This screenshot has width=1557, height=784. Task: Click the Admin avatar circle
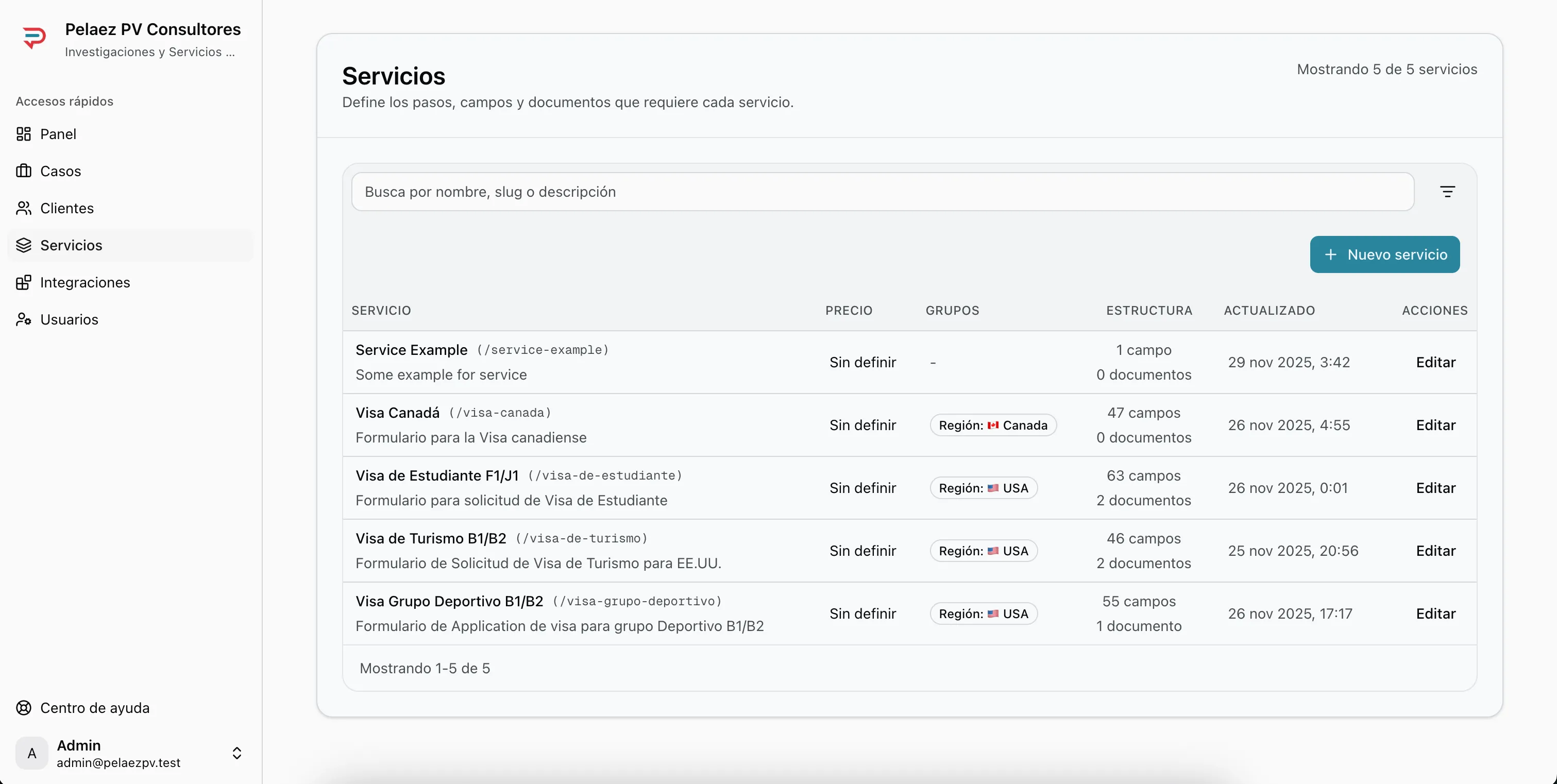31,753
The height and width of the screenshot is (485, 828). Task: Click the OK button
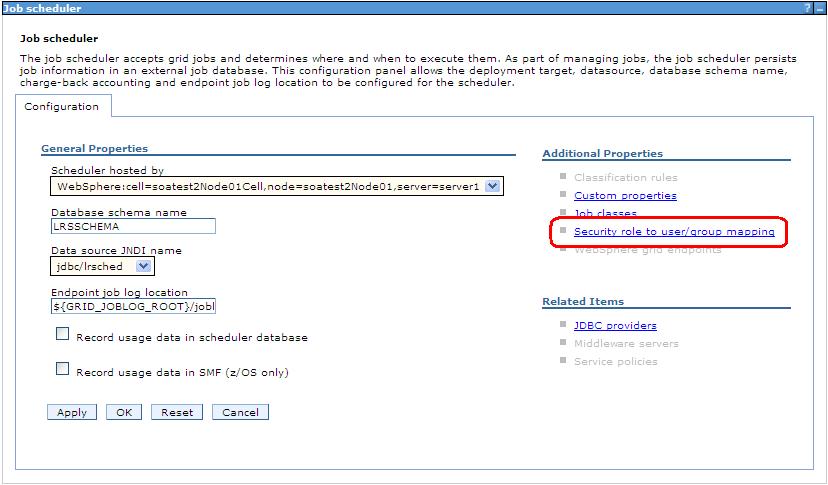click(x=123, y=412)
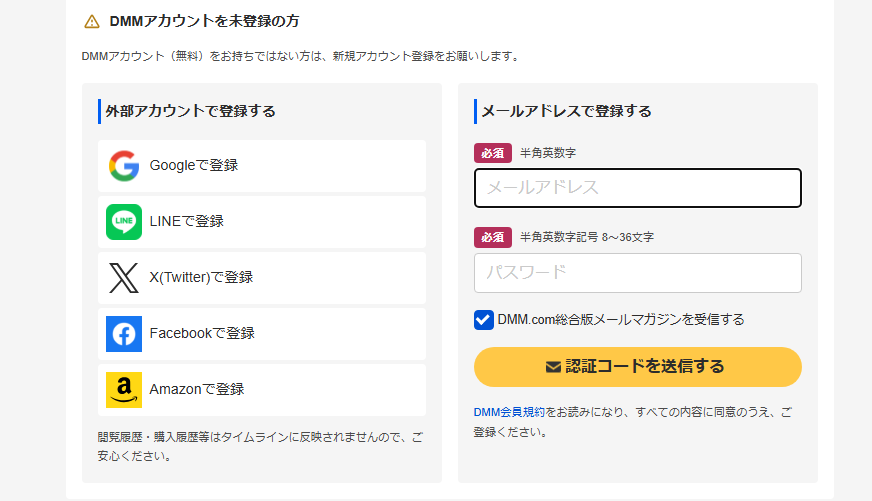Click the envelope icon on send button
The height and width of the screenshot is (501, 872).
[553, 367]
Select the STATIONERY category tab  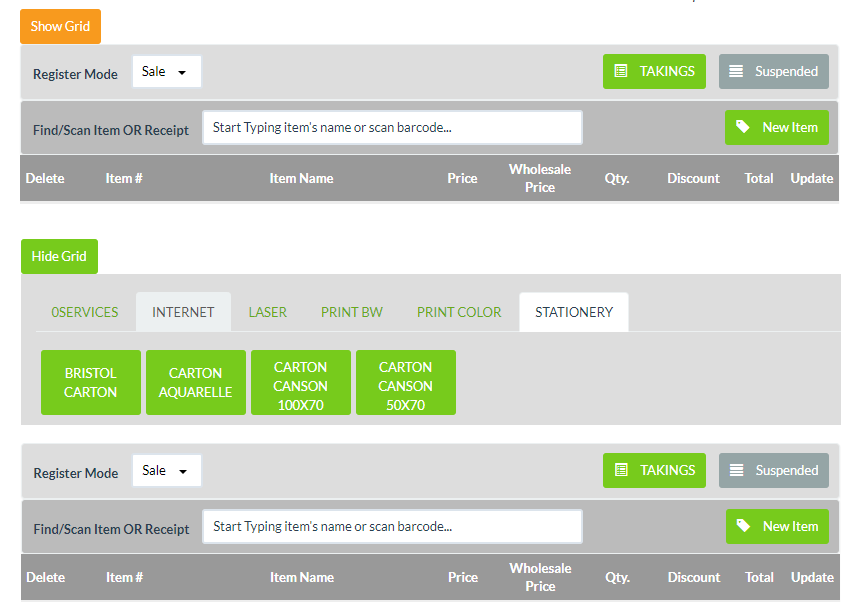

** Instruction **
Reproduce the material above line for line without any changes, leaving out the pictures.

** Solution for this problem **
This screenshot has width=1557, height=784. Task: Click the Admin avatar circle
31,753
The height and width of the screenshot is (485, 828). Task: Click the OK button
click(x=123, y=412)
Click the envelope icon on send button
The height and width of the screenshot is (501, 872).
[553, 367]
Select the STATIONERY category tab  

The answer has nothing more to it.